O Som das Sextas – XXXIII
Descendo o Vale do Paraguaçú,
como o Batalhão dos Periquitos na Guerra de Independência
Num certo sentido, o Sertanília vem colocar a Bahia tardiamente pari-passu com a proposta Armorial do Grão-Pernambuco dos anos 1970, de fazer uma música (e uma cultura em geral) camerística erudita a partir de nossas bases populares rurais – uma vez que, no que toca o ambiente urbano de Salvador, a Orquestra Afro-Sinfônica já vem fazendo. Há contudo uma diferença entre o Sertanília e as orquestras nagô urbanas fruto do “efeito Rumpilezz”: estas são claramente modernistas no sentido smetakiano e widmeriano do termo; já o Sertanília é claramente medievalista e, ouso dizer, quase celta.

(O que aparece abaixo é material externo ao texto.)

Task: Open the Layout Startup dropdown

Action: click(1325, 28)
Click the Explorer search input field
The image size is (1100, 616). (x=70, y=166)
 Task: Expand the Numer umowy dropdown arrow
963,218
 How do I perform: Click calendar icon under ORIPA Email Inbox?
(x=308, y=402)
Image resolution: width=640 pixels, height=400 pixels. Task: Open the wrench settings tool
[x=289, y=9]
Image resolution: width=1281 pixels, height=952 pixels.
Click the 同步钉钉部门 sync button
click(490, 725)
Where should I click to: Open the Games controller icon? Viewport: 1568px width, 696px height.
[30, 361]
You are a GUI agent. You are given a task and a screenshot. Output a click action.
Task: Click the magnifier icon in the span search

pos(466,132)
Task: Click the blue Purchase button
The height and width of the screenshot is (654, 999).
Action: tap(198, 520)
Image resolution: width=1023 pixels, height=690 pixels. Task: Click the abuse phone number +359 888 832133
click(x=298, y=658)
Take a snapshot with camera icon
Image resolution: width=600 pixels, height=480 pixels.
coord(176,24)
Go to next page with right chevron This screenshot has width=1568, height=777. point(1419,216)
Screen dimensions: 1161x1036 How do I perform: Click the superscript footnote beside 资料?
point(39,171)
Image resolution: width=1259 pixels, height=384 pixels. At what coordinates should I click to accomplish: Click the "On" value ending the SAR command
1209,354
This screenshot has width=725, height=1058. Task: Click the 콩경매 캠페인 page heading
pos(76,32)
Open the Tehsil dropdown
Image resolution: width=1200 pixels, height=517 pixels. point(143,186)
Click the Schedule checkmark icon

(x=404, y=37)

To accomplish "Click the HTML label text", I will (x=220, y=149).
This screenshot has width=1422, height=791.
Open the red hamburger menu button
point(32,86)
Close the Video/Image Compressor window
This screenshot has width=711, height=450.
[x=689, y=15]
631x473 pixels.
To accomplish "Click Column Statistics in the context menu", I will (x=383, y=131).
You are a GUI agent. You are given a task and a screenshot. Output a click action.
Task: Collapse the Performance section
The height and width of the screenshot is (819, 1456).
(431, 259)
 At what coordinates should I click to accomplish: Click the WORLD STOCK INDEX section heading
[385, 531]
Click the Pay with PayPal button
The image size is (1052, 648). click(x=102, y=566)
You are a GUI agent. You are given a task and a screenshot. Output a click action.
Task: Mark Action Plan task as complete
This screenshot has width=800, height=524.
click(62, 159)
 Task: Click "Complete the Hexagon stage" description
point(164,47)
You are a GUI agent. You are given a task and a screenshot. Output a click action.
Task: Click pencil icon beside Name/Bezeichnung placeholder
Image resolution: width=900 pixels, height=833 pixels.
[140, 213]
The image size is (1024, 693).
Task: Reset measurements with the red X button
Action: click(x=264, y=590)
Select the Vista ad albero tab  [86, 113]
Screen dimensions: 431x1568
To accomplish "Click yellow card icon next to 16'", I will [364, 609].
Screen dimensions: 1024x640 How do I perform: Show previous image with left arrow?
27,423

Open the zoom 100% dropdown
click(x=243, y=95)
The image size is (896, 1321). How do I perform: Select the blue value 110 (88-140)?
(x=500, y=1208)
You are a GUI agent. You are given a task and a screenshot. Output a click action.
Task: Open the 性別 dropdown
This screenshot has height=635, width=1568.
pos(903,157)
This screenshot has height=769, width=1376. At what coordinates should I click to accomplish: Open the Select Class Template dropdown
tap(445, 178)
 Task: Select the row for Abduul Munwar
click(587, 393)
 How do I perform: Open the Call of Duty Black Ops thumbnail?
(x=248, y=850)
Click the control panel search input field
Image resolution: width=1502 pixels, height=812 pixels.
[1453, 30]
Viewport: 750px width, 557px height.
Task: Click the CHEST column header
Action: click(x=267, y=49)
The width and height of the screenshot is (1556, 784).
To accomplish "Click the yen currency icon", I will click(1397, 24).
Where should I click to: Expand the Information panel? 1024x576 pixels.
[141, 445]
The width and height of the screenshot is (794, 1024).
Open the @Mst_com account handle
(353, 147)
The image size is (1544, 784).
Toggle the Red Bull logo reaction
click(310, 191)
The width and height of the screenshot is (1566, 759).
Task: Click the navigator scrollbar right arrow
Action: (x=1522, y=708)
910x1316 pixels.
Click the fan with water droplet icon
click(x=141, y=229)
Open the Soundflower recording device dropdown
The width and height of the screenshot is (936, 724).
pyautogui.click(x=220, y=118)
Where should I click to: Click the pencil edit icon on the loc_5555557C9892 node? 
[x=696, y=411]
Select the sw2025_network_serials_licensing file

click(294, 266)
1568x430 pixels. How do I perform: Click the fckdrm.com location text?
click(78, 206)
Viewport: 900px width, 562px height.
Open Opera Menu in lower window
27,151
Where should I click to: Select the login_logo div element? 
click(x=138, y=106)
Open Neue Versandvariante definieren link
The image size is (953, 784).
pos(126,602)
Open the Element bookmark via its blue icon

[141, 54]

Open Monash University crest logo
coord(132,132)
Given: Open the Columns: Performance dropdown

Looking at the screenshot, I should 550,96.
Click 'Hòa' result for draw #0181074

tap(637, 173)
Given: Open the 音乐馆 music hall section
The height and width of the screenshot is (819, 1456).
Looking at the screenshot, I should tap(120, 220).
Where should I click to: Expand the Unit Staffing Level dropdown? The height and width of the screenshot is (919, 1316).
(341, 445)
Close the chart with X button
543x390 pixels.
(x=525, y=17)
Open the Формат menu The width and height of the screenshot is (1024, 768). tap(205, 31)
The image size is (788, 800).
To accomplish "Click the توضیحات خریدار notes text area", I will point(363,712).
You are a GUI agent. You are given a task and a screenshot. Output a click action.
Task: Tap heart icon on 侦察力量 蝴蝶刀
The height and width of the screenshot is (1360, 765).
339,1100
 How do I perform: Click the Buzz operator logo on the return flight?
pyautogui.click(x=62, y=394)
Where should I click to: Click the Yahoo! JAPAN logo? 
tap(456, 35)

O que não quer dizer um conservadorismo reacionário – antes, pouca coisa pode mexer com o status quo cultural da Capital, Região Metropolitana e Recôncavo do que uma música que afirme, desde o Planalto da Conquista e do Médio Rio de Contas: “o sertão é outra coisa do que se vê e se imagina”. Lembremos que estas regiões da Bahia, de formação mais autóctone e protestante, “questionando portanto o moralismo católico da capital” no dizer de seu filho Wally Salomão, gerou o subversivo Glauber Rocha – além dos profundíssimos conservadores (daquele conservadorismo que questiona a modernidade do capital com um historicismo quase Congresso de Viena) Xangai e Elomar.
Esta região sudoeste que é quase Minas Gerais, até mesmo no sotaque e no frio constante – mas que, através do município de Caetité, aderiu rapidamente ao levante de Cachoeira contra as tropas de Madeira de Mello, e produziu com seus ferros os canhões para libertar a Capital do julgo português em 1823. Anderson Cunha, compositor do Sertanília (e que fez das poucas boas canções do auge do Axé-System, A Festa, com clip gravado por Ivete Sangalo no saudoso Candeal Gueto Square), é justamente nativo desta cidade histórica.
Não é que o Sertanília seja mera recriação erudita medievalista da cultura da face sul da Chapada Diamantina; mais do que isso, há camadas rítmicas em suas canções que remetem ao mesmo tempo ao maracatú, ao côco e ao ijexá – ijexá não de Salvador, mas do Recôncavo. Isto é: das margens direitas do São Francisco, da bela cidade neoclássica de Barra, e porque não dizer mesmo da fronteira “achinesada” (no dizer de João Guimarães Rosa) com Goiás, o Sertanília desce desde depois de onde nasce o Rio Paraguaçú (o palco da independência, a linha que alinhava este estado metonímia da nação), até onde ele desagua (e forma a maior baía do mundo).
Ao mesmo tempo, o eruditismo-camerístico popular-sertanejo medievalista, não exclui, como no movimento recifense de Ariano Suassuna, o rock. Apresentaram-se nas prévias (Fervura) do Festival Feira Noise, semana passada, a que fui; lá alguns conhecidos me perguntaram se Sertanília era rock. Eu dizia que não, contudo não me soava bem dizer isso. Ora, Sertanília é rock, no sentido em que Jim Capaldi disse: “Tambores de Minas, de Milton Nascimento, é rock (tanto quanto Jethro Tull, acrescentaria eu). E se vocês discordam, sinto muito: vocês não entendem nada de rock“. Claro, não há guitarras no Sertanília, mas o violoncelo faz as vezes dos riffs; e eis aí mais uma prova de que o Pós-AxéSystem não pode ser uma questão nem meramente de um só estilo, e sim de vários em conluiu (samba, regional, pagodão, erudito, rock), nem só da urbanidade de Salvador, senão de sua relação, enquanto Capital, com seu profundíssimo interior – sem quem, num certo 2 de Julho, ela não teria sido libertada e seria, até hoje, uma “Macau Ocidental” ou uma “Guiana Portuguesa”.